In deze zaak heeft de kantonrechter van de Rechtbank Rotterdam op 12 november 2021 uitspraak gedaan in een geschil tussen de Stichting Vestia en twee gedaagden, die als huurders betrokken zijn bij een huurovereenkomst. De eiseres, Vestia, vorderde ontbinding van de huurovereenkomst en ontruiming van het gehuurde vanwege een huurachterstand van € 4.034,90, die was ontstaan van maart tot en met september 2021. De gedaagden erkenden de huurachterstand, maar stelden voor een betalingsregeling te treffen.

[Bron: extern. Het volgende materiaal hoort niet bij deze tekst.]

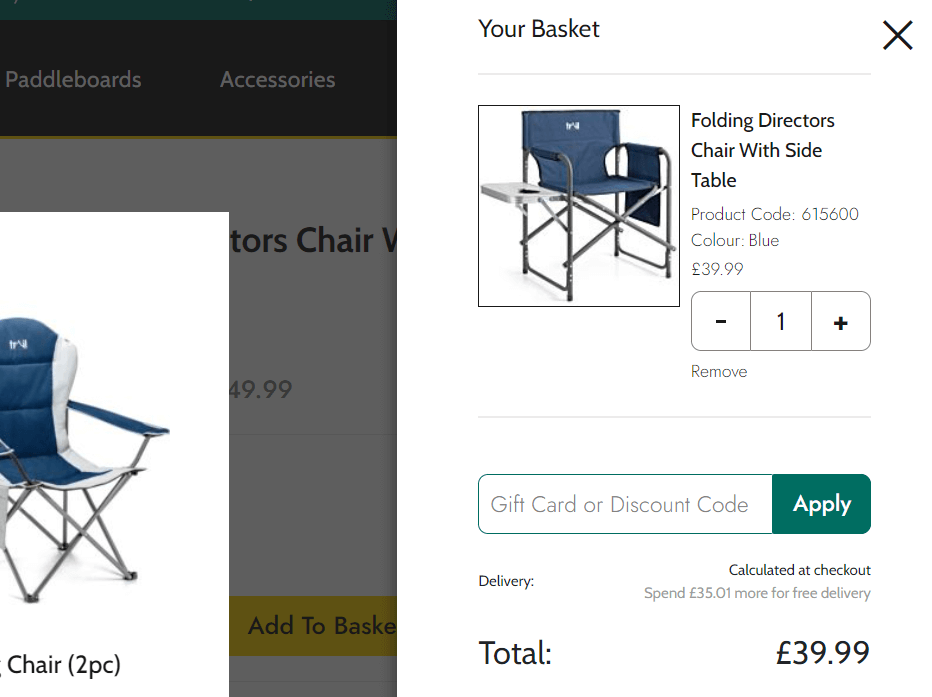Close the basket panel with the X icon
Image resolution: width=932 pixels, height=697 pixels.
pyautogui.click(x=897, y=36)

Vestia ging hier niet mee akkoord, omdat de gedaagden ook de lopende huur niet betaalden.
De kantonrechter oordeelde dat de huurachterstand van meer dan drie maanden een tekortkoming in de nakoming van de betalingsverplichting vormde, wat ontbinding van de huurovereenkomst rechtvaardigde. De rechter wees de vordering van Vestia toe, inclusief de ontruiming van het gehuurde binnen 14 dagen na betekening van het vonnis. Daarnaast werden de gedaagden hoofdelijk veroordeeld tot betaling van de huurachterstand, buitengerechtelijke kosten en verschenen rente. De kantonrechter gaf de gedaagden de mogelijkheid om een betalingsregeling te treffen met Vestia, maar benadrukte dat dit niet zonder instemming van Vestia kon worden vastgesteld.
De uitspraak benadrukt de gevolgen van wanbetaling in huurrelaties en de rechten van verhuurders om bij substantiële huurachterstanden tot ontbinding van de huurovereenkomst over te gaan. De rechter heeft de proceskosten aan de gedaagden opgelegd, aangezien zij in het ongelijk zijn gesteld.